# Source
Why is everyone so negative about them? I think they are pretty dang cool, and will be part of mandolin history. I like all the fancy details. I mean, there`s plenty of other uglier mandolins out there, right?

----------


## Ron McMillan

They are meant to be collector's pieces, not players, so the specs are maybe just about right for showpieces.

----------


## George R. Lane

Not all art is beautiful. Way too gaudy for me.

----------

mtm

----------


## darylcrisp

I just pulled up TheMandolinStore info on these-Wow!

I am not into bling on guitars................at all. I have a disdain for abalone-especially rosettes......................

having said that

I really think these look very cool. I would have no issue owning that black one-and playing it. Wider nut width, I like! I think mandolins-especially the F styles, look really nice all dressed up and fancy-it just fits them.
The back of the black is very very nice(and the burst).

My brother once gave me a Winchester 30-30 lever action that was a John Wayne special edition. Very nice gold plated with scroll work on the receiver and such. I shot it that day. Of course, it was "meant" to be a collectable and never shot. I shot it a lot. I'm not a hunter, but I used to like handgun and rifle competition, and I did a lot of handloading. I shot that lever action until the gold took on a patina all its own. It was a very smooth, accurate 30-30.  One day I sold or traded it, cannot remember exactly which. Of course I lost a little value due to it being used a lot, but heck, that's what it was built for. 

I'm one of those who use and don't collect. We have some antique furniture in our house-its all used every day. It does the job it was made for.
Now to sell a bunch of stuff I have to acquire that black Gibson!..............somebody beat me to it-please

d

----------


## f5loar

No worse than some Martin guitars I've seen that got quite ornate and really out there on price.  Seems I recall a D150 was $100,000. These prices are not that far off the DMM models so not that out there really.  It's got the bling, the flash, the sparkle.  What more could Porter Wagoner ask for if he played the mandolin.  I remember the 2 or 3 fancy F5s made back at Gibson during the Greg Rich era.  Florentine style on one.  Very ornate.  Seems I recall Gruhn's had one of them that once belonged to Butch B.  and it was around $25,000.  I know for a fact they didn't sound as good as they looked.  Would like to know if these can stand up to the MM and DMM in sound.

----------


## Michael Weaver

If I had the money I would be wearing it like a necklace....love it.

# Task list
1. List every name that appears as a heading in the mandolin thread.
2. Reproduce the passage of the mandolin thread word for word, from "The back of" up to and including "was built for.".

# Rows
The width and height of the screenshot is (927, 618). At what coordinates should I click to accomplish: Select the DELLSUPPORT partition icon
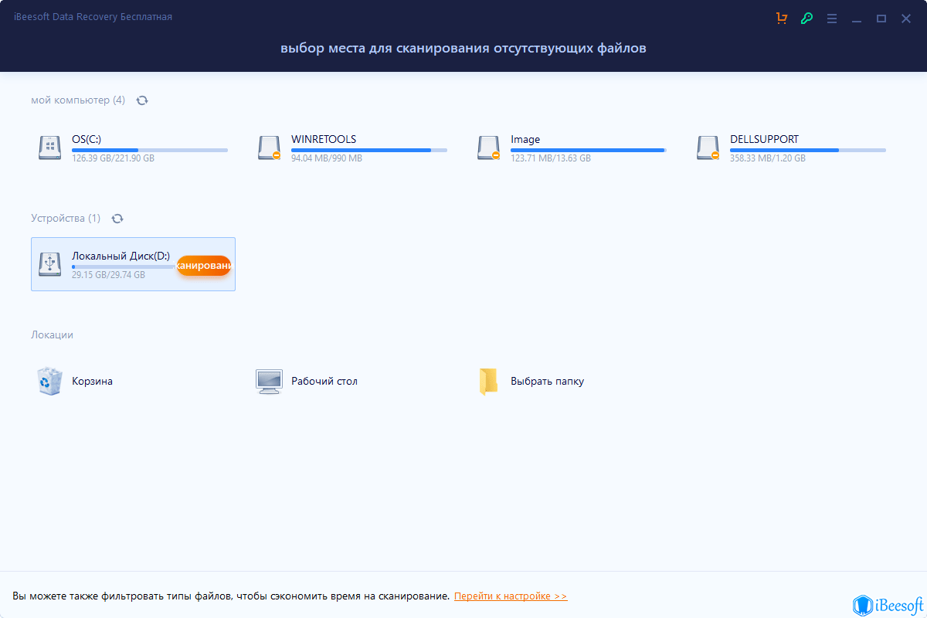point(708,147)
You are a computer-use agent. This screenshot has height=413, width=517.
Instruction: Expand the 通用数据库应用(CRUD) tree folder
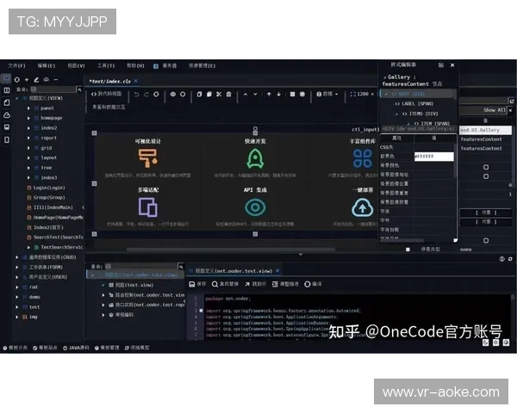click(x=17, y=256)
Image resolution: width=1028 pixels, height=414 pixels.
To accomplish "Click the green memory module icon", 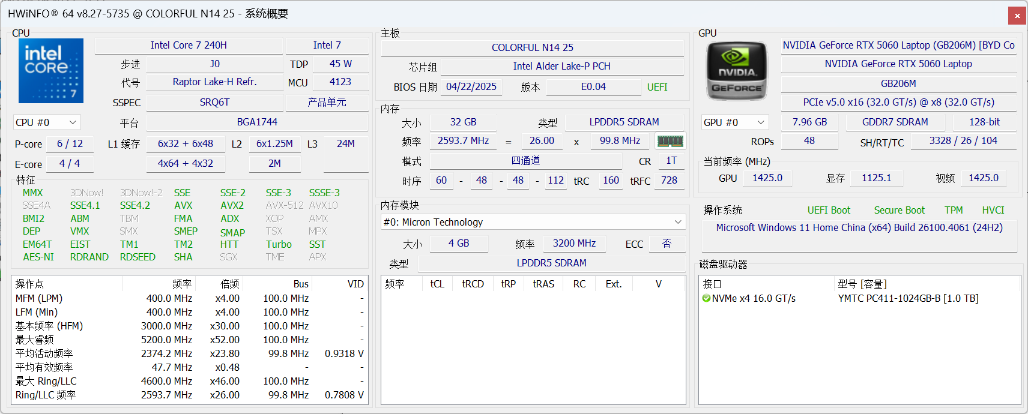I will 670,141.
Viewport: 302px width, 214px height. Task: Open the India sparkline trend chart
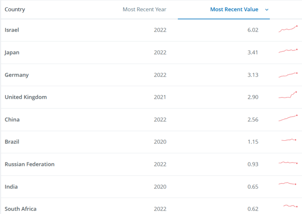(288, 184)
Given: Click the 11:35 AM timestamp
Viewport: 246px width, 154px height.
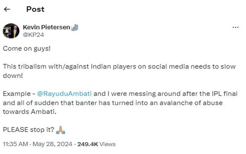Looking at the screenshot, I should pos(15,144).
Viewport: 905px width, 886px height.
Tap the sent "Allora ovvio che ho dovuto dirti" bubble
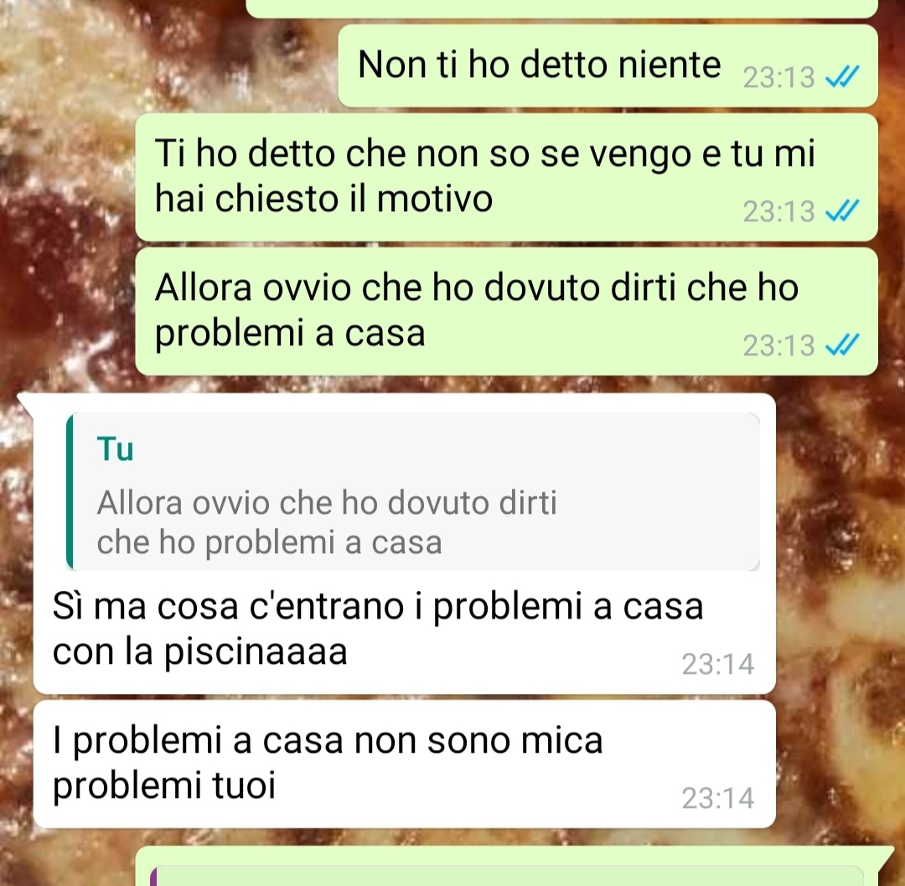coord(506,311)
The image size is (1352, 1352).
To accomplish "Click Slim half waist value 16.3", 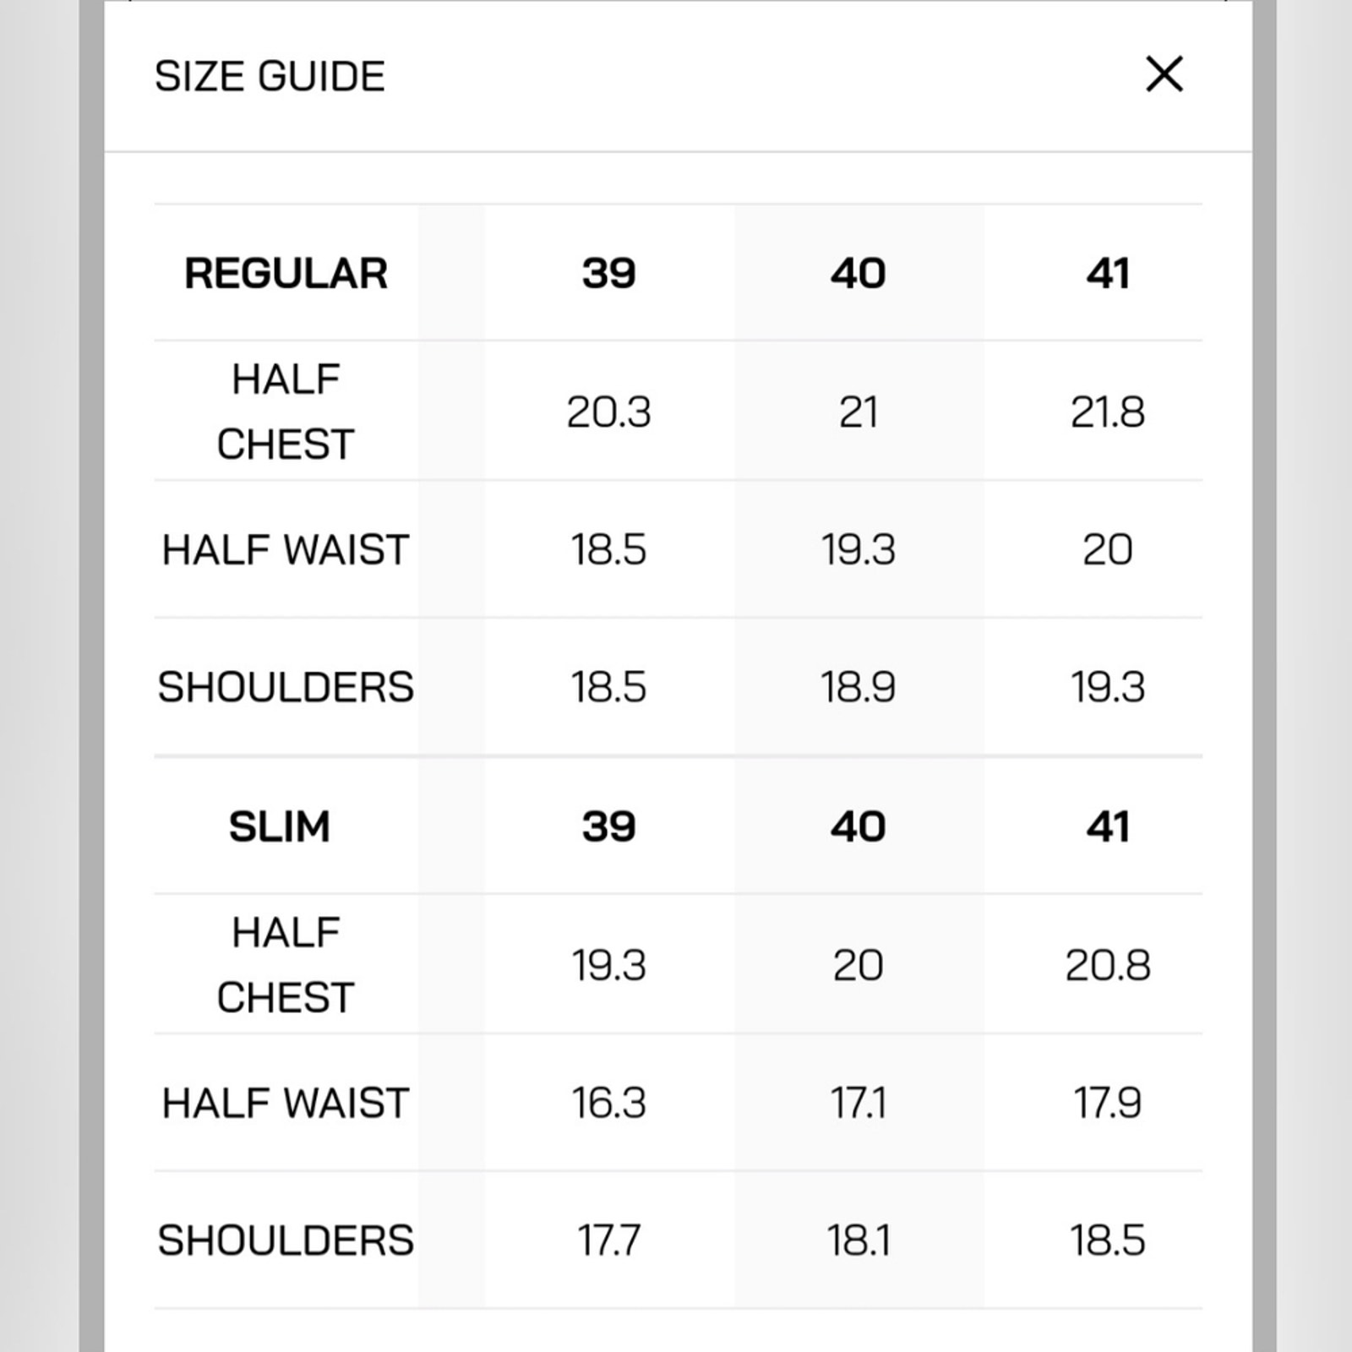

# Answers provided
1.
Ron McMillan
George R. Lane
darylcrisp
f5loar
Michael Weaver

2.
The back of the black is very very nice(and the burst).

My brother once gave me a Winchester 30-30 lever action that was a John Wayne special edition. Very nice gold plated with scroll work on the receiver and such. I shot it that day. Of course, it was "meant" to be a collectable and never shot. I shot it a lot. I'm not a hunter, but I used to like handgun and rifle competition, and I did a lot of handloading. I shot that lever action until the gold took on a patina all its own. It was a very smooth, accurate 30-30.  One day I sold or traded it, cannot remember exactly which. Of course I lost a little value due to it being used a lot, but heck, that's what it was built for.